── DOCUMENT SEGMENT ──
The world’s poorest countries have been offered fresh help to restructure their debts as leading economies and creditor nations agreed new principles for debt relief to help them fight the economic effects of the coronavirus pandemic.

The G20 group of the world’s largest economies and the Paris Club group of lender nations endorsed a new common framework for debt relief on Friday. It aims to allow indebted poor nations to apply for debt relief including write-offs while ensuring that all creditors negotiate on the same level playing field.

The move is a significant extension of the suspension of debt repayments agreed by G20 and Paris Club governments early in the pandemic.

The debt service suspension initiative (DSSI), which has been in operation since May, initially allowed 73 of the world’s poorest countries to suspend payments on bilateral loans which fall due this year. Last month the DSSI was extended until June next year, with repayments spread over six years.

The new common framework announced on Friday aims to tackle longer-term debt sustainability problems in poor countries and attempts to deal with the problem of comparability of treatment among official and commercial creditors that has dogged the DSSI.

About 46 countries have asked bilateral lenders to suspend payments worth about $5bn this year via the DSSI, but none has asked the same of bondholders for fear of jeopardising their access to international bond markets.

Such issues have dogged negotiations over restructuring the debts of Zambia, for example, which is likely to fall into default on Friday after missing a bond payment last month. Creditors have complained of a lack of transparency and fear that any relief they grant will be used to pay other creditors rather than to address the country’s fiscal problems.

Mohammed al-Jadaan, finance minister of Saudi Arabia, which holds the G20 presidency this year, called the framework “an unprecedented agreement and a major breakthrough in international debt agenda”.
───
── SUPPLIED RECORDS ──
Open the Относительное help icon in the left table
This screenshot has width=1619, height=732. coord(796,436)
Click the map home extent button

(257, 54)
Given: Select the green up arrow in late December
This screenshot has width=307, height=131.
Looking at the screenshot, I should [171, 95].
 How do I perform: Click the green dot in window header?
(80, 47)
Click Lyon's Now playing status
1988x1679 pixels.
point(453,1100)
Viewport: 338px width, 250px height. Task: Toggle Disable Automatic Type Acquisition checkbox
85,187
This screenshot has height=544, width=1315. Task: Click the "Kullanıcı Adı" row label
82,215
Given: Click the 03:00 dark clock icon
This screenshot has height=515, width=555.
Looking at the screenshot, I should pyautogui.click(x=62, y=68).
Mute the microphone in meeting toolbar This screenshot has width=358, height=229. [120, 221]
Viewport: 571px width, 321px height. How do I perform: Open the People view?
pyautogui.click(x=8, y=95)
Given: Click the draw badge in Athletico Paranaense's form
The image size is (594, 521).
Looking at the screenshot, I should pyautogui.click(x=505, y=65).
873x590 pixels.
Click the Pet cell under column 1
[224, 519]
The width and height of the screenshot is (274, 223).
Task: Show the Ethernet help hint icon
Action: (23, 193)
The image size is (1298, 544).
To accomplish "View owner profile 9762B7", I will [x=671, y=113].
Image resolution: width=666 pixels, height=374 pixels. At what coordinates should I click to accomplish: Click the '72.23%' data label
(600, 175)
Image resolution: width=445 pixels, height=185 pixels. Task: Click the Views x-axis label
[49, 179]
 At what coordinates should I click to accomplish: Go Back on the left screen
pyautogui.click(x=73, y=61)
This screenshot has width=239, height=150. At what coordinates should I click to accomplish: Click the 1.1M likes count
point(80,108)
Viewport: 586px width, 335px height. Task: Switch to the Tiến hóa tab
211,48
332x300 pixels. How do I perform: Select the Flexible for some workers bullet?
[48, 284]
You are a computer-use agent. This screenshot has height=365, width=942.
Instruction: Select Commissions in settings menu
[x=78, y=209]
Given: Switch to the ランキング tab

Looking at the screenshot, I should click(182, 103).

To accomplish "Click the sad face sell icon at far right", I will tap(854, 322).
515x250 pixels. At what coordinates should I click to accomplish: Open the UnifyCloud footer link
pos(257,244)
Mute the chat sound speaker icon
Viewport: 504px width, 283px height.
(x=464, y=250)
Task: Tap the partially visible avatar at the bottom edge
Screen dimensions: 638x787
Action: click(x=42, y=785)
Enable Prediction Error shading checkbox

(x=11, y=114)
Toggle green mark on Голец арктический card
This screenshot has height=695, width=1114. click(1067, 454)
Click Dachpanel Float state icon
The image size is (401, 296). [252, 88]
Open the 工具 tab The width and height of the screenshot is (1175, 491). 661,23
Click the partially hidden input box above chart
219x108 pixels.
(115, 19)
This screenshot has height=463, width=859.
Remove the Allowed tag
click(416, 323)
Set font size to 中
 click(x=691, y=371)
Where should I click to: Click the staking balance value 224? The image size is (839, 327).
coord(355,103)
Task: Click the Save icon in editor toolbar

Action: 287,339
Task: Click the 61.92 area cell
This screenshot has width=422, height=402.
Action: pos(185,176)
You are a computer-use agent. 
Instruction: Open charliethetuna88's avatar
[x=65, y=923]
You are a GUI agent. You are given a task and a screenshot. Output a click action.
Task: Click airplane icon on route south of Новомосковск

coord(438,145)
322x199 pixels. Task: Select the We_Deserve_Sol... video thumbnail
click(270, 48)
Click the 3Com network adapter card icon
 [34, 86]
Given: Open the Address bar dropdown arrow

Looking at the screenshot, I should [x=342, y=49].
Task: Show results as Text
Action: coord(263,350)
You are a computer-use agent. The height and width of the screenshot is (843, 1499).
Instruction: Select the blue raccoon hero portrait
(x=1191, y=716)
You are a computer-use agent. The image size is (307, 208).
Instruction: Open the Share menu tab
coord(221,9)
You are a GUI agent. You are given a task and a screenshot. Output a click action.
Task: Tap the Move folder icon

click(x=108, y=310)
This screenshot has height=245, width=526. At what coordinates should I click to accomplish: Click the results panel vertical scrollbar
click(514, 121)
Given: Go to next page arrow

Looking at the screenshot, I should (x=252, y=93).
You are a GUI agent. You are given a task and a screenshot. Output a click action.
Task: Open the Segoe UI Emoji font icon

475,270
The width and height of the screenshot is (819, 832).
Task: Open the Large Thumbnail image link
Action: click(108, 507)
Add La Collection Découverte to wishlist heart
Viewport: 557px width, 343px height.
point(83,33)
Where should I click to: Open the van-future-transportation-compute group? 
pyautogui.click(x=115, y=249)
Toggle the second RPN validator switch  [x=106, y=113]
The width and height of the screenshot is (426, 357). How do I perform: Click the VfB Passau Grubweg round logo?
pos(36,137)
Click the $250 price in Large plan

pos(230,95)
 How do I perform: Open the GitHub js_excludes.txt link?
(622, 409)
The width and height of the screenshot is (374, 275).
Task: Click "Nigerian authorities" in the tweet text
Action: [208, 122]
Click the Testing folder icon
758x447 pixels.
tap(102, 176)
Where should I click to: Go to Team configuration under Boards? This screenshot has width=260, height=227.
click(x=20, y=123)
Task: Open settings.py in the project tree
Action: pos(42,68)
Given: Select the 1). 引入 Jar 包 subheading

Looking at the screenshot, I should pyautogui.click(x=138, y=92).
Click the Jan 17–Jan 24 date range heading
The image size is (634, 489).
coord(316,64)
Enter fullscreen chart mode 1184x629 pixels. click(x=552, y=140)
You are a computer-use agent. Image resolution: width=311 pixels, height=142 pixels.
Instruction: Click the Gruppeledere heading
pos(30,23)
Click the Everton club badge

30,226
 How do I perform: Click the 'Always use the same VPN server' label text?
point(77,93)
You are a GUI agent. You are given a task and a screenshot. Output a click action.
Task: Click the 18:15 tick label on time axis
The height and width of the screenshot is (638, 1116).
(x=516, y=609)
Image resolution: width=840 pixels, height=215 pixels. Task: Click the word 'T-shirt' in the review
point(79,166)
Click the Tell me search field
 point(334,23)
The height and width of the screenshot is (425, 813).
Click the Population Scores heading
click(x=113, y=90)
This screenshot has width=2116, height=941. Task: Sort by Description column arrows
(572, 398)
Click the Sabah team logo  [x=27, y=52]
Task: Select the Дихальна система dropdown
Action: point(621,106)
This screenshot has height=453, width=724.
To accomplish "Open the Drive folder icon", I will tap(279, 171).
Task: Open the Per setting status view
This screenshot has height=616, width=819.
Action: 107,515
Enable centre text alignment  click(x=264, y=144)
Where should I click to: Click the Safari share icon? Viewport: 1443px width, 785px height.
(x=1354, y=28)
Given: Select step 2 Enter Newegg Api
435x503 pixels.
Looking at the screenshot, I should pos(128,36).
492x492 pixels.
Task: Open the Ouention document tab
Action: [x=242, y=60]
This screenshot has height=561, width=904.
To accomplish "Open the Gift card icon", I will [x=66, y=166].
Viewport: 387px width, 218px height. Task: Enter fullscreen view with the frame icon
───
__WHAT YOU NEED TO DO__.
In the debt relief article, why had none of the countries using the DSSI asked bondholders to suspend payments?

__WRITTEN ANSWER__.
They feared that asking bondholders to suspend payments would jeopardize their access to international bond markets. About 46 countries had asked bilateral lenders to suspend roughly $5bn in payments, but none made the same request of bondholders for this reason.